Your answer must be an exact copy of every record below.

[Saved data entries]

....

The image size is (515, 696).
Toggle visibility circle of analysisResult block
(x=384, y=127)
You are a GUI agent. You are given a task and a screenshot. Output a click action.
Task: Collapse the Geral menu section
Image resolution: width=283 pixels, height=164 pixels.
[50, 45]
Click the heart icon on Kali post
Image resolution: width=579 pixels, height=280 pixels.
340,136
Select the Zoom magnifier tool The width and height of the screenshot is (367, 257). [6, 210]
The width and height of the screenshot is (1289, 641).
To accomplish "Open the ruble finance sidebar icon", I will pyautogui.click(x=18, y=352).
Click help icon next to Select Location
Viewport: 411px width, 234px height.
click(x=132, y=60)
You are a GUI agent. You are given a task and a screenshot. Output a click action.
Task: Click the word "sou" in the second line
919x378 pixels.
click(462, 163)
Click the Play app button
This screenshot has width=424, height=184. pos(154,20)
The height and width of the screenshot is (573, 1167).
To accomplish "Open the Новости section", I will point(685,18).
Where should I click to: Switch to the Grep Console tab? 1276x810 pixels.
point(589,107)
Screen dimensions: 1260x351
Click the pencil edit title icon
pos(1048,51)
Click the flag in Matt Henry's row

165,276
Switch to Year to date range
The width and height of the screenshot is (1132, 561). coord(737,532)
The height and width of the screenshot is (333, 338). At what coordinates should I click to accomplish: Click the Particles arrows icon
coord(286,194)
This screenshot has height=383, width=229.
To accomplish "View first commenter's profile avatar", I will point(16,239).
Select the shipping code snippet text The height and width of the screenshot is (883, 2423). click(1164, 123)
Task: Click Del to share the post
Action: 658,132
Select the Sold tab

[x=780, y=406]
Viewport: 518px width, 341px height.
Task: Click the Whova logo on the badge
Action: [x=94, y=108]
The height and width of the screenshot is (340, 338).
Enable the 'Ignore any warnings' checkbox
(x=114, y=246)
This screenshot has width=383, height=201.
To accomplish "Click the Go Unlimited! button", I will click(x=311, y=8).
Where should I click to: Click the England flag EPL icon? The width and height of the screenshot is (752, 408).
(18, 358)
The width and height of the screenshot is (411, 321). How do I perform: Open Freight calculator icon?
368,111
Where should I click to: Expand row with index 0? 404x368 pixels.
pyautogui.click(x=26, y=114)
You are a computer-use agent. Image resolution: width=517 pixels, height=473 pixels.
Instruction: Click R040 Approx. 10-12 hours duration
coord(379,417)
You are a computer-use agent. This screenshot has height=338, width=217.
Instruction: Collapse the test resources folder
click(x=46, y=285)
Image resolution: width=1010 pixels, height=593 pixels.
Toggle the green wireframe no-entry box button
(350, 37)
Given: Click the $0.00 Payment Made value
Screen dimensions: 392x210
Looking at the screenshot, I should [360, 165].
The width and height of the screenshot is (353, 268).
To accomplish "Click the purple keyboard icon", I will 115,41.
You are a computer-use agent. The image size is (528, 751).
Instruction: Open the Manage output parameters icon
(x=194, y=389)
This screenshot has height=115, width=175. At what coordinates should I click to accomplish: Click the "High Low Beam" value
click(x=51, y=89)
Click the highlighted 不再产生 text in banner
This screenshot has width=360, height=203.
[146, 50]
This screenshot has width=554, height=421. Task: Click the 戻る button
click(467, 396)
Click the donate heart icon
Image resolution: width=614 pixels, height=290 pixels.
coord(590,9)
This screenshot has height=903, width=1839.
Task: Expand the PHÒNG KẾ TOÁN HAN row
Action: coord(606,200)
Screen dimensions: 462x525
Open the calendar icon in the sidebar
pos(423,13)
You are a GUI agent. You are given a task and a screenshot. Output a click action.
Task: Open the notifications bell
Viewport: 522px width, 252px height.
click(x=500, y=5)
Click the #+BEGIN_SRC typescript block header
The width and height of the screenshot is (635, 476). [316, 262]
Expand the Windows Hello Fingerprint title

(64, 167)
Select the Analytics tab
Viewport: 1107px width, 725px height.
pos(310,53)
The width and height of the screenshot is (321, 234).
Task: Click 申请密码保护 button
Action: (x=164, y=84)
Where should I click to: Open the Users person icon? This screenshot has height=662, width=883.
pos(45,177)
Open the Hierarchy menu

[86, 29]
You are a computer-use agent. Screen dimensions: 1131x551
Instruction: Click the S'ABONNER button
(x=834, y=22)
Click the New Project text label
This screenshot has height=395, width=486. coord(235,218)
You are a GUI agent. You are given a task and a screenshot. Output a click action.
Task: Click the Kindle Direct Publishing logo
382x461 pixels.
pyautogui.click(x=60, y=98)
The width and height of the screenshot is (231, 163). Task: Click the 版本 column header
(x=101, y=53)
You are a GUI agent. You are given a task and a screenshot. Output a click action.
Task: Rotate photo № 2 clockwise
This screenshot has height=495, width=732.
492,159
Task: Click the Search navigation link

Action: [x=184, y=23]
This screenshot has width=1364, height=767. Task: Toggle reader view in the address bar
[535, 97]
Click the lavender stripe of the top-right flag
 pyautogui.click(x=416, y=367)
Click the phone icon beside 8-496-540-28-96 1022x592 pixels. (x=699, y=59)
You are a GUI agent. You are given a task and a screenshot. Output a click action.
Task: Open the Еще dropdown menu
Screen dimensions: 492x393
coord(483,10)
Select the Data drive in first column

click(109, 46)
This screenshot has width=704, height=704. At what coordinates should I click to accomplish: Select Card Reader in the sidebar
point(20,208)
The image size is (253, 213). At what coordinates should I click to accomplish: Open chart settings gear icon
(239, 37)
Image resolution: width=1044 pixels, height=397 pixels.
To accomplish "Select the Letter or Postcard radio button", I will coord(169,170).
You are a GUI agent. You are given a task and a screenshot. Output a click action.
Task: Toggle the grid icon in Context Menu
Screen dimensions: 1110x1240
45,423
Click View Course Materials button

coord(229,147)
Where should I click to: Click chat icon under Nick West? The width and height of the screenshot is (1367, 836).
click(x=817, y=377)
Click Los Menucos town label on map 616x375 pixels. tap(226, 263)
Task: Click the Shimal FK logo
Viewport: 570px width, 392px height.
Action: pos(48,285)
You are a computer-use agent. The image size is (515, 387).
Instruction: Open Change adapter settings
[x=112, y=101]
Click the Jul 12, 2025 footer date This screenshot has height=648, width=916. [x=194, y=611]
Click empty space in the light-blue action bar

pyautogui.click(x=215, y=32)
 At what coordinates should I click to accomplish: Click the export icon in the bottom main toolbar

....

__Output for this task__:
The image size is (515, 696).
Toggle visibility circle of analysisResult block
(x=384, y=127)
You are a GUI agent. You are given a task and a screenshot. Output a click action.
Task: Collapse the Geral menu section
Image resolution: width=283 pixels, height=164 pixels.
[50, 45]
Click the heart icon on Kali post
Image resolution: width=579 pixels, height=280 pixels.
340,136
Select the Zoom magnifier tool The width and height of the screenshot is (367, 257). [6, 210]
The width and height of the screenshot is (1289, 641).
To accomplish "Open the ruble finance sidebar icon", I will pyautogui.click(x=18, y=352).
Click help icon next to Select Location
Viewport: 411px width, 234px height.
click(x=132, y=60)
You are a GUI agent. You are given a task and a screenshot. Output a click action.
Task: Click the word "sou" in the second line
919x378 pixels.
click(462, 163)
Click the Play app button
This screenshot has width=424, height=184. pos(154,20)
The height and width of the screenshot is (573, 1167).
To accomplish "Open the Новости section", I will point(685,18).
Where should I click to: Switch to the Grep Console tab? 1276x810 pixels.
point(589,107)
Screen dimensions: 1260x351
Click the pencil edit title icon
pos(1048,51)
Click the flag in Matt Henry's row

165,276
Switch to Year to date range
The width and height of the screenshot is (1132, 561). coord(737,532)
The height and width of the screenshot is (333, 338). At what coordinates should I click to accomplish: Click the Particles arrows icon
coord(286,194)
This screenshot has height=383, width=229.
To accomplish "View first commenter's profile avatar", I will point(16,239).
Select the shipping code snippet text The height and width of the screenshot is (883, 2423). click(1164, 123)
Task: Click Del to share the post
Action: 658,132
Select the Sold tab

[x=780, y=406]
Viewport: 518px width, 341px height.
Task: Click the Whova logo on the badge
Action: [x=94, y=108]
The height and width of the screenshot is (340, 338).
Enable the 'Ignore any warnings' checkbox
(x=114, y=246)
This screenshot has width=383, height=201.
To accomplish "Click the Go Unlimited! button", I will click(x=311, y=8).
Where should I click to: Click the England flag EPL icon? The width and height of the screenshot is (752, 408).
(18, 358)
The width and height of the screenshot is (411, 321). How do I perform: Open Freight calculator icon?
368,111
Where should I click to: Expand row with index 0? 404x368 pixels.
pyautogui.click(x=26, y=114)
You are a computer-use agent. Image resolution: width=517 pixels, height=473 pixels.
Instruction: Click R040 Approx. 10-12 hours duration
coord(379,417)
You are a computer-use agent. This screenshot has height=338, width=217.
Instruction: Collapse the test resources folder
click(x=46, y=285)
Image resolution: width=1010 pixels, height=593 pixels.
Toggle the green wireframe no-entry box button
(350, 37)
Given: Click the $0.00 Payment Made value
Screen dimensions: 392x210
Looking at the screenshot, I should [360, 165].
The width and height of the screenshot is (353, 268).
To accomplish "Click the purple keyboard icon", I will 115,41.
You are a computer-use agent. The image size is (528, 751).
Instruction: Open the Manage output parameters icon
(x=194, y=389)
This screenshot has height=115, width=175. At what coordinates should I click to accomplish: Click the "High Low Beam" value
click(x=51, y=89)
Click the highlighted 不再产生 text in banner
This screenshot has width=360, height=203.
[146, 50]
This screenshot has width=554, height=421. Task: Click the 戻る button
click(467, 396)
Click the donate heart icon
Image resolution: width=614 pixels, height=290 pixels.
coord(590,9)
This screenshot has height=903, width=1839.
Task: Expand the PHÒNG KẾ TOÁN HAN row
Action: coord(606,200)
Screen dimensions: 462x525
Open the calendar icon in the sidebar
pos(423,13)
You are a GUI agent. You are given a task and a screenshot. Output a click action.
Task: Open the notifications bell
Viewport: 522px width, 252px height.
click(x=500, y=5)
Click the #+BEGIN_SRC typescript block header
The width and height of the screenshot is (635, 476). [316, 262]
Expand the Windows Hello Fingerprint title

(64, 167)
Select the Analytics tab
Viewport: 1107px width, 725px height.
pos(310,53)
The width and height of the screenshot is (321, 234).
Task: Click 申请密码保护 button
Action: (x=164, y=84)
Where should I click to: Open the Users person icon? This screenshot has height=662, width=883.
pos(45,177)
Open the Hierarchy menu

[86, 29]
You are a computer-use agent. Screen dimensions: 1131x551
Instruction: Click the S'ABONNER button
(x=834, y=22)
Click the New Project text label
This screenshot has height=395, width=486. coord(235,218)
You are a GUI agent. You are given a task and a screenshot. Output a click action.
Task: Click the Kindle Direct Publishing logo
382x461 pixels.
pyautogui.click(x=60, y=98)
The width and height of the screenshot is (231, 163). Task: Click the 版本 column header
(x=101, y=53)
You are a GUI agent. You are given a task and a screenshot. Output a click action.
Task: Rotate photo № 2 clockwise
This screenshot has height=495, width=732.
492,159
Task: Click the Search navigation link

Action: [x=184, y=23]
This screenshot has width=1364, height=767. Task: Toggle reader view in the address bar
[535, 97]
Click the lavender stripe of the top-right flag
 pyautogui.click(x=416, y=367)
Click the phone icon beside 8-496-540-28-96 1022x592 pixels. (x=699, y=59)
You are a GUI agent. You are given a task and a screenshot. Output a click action.
Task: Open the Еще dropdown menu
Screen dimensions: 492x393
coord(483,10)
Select the Data drive in first column

click(109, 46)
This screenshot has width=704, height=704. At what coordinates should I click to accomplish: Select Card Reader in the sidebar
point(20,208)
The image size is (253, 213). At what coordinates should I click to accomplish: Open chart settings gear icon
(239, 37)
Image resolution: width=1044 pixels, height=397 pixels.
To accomplish "Select the Letter or Postcard radio button", I will coord(169,170).
You are a GUI agent. You are given a task and a screenshot. Output a click action.
Task: Toggle the grid icon in Context Menu
Screen dimensions: 1110x1240
45,423
Click View Course Materials button

coord(229,147)
Where should I click to: Click chat icon under Nick West? The width and height of the screenshot is (1367, 836).
click(x=817, y=377)
Click Los Menucos town label on map 616x375 pixels. tap(226, 263)
Task: Click the Shimal FK logo
Viewport: 570px width, 392px height.
Action: pos(48,285)
You are a computer-use agent. The image size is (515, 387).
Instruction: Open Change adapter settings
[x=112, y=101]
Click the Jul 12, 2025 footer date This screenshot has height=648, width=916. [x=194, y=611]
Click empty space in the light-blue action bar

pyautogui.click(x=215, y=32)
 At what coordinates should I click to accomplish: Click the export icon in the bottom main toolbar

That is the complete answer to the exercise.